Novel inflammatory biomarkers of portal pressure in compensated cirrhotic patients.Buck M, Garcia-Tsao G, Groszmann RJ, Stalling C, Grace ND, Burroughs AK, Patch D, Matloff DS, Clopton P, Chojkier M. Hepatology. 2013 Oct 1. [Epub ahead of print]
The rationale for screening inflammatory serum biomarkers of the hepatic vein pressure gradient (HVPG) is based on the fact that portal hypertension is pathogenically related to liver injury and fibrosis, and that in turn these are associated with the activation of inflammatory pathways.

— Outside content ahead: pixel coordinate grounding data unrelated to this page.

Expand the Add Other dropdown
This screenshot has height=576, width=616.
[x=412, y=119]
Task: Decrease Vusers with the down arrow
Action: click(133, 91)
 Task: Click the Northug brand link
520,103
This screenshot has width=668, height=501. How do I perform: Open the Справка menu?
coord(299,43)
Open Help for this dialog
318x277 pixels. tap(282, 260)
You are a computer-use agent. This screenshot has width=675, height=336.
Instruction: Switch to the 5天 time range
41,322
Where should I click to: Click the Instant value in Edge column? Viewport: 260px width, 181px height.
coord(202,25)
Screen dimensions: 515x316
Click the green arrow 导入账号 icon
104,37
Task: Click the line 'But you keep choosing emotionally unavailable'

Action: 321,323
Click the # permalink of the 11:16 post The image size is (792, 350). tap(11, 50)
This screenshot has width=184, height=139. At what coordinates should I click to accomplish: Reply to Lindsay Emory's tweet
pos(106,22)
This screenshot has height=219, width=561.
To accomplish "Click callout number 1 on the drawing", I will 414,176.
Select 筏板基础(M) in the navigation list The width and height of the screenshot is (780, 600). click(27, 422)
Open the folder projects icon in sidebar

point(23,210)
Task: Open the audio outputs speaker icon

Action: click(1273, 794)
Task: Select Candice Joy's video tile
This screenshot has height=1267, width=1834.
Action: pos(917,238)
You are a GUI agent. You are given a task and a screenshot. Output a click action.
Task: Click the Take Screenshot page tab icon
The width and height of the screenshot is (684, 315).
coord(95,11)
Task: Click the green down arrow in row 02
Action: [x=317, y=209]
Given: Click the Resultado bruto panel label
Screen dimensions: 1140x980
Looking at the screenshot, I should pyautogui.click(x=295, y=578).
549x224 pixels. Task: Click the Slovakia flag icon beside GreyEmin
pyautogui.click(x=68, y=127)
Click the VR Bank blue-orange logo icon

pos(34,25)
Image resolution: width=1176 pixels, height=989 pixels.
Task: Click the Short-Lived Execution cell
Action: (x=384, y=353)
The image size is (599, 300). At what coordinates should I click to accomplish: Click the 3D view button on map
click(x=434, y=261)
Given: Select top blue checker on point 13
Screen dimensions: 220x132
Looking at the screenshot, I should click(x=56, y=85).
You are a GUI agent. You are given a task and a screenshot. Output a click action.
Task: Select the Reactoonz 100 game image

This was a nested cohort study in the setting of a randomized, clinical trial to assess the development of gastroesophageal varices (GEV) (N Engl J Med. 353:2254; 2005). Patients had cirrhosis and portal hypertension but did not have GEV. A total of 90 patients that had baseline day-1 sera available were enrolled into the present study. The objective of this study was to determine whether inflammatory biomarkers in conjunction with clinical parameters could be used to develop a predictive paradigm for HVPG. The correlations between HVPG and IL-1β (P= 0.0052); IL-1R-alpha (P= 0.0085); Fas-R (P=0.0354) and serum VCAM-1 (P= 0.0007) were highly significant. By using multivariate logistic regression analysis and selected parameters (TGFβ; HSP-70; at-risk alcohol use; and Child-Pugh B score) we could exclude HVPG equal or > 12 mmHg with 86 % accuracy ( 95% Confidence Interval; 67.78 to 96.16 %) and the sensitivity was 87.01 % (95% Confidence Interval; 69.68 to 96.34 %). Therefore, the composite test could identify 86 % of compensated cirrhotic patients with HVPG below 12 mmHg and prevent unnecessary esophagogastroduodenoscopy with its associated morbidity and costs in these patients. Our diagnostic test was not efficient in predicting HVPG equal or >12 mmHg. Conclusion: A blood test for HVPG could be performed in cirrhotic patients to prevent unnecessary esophagogastroduodenoscopy.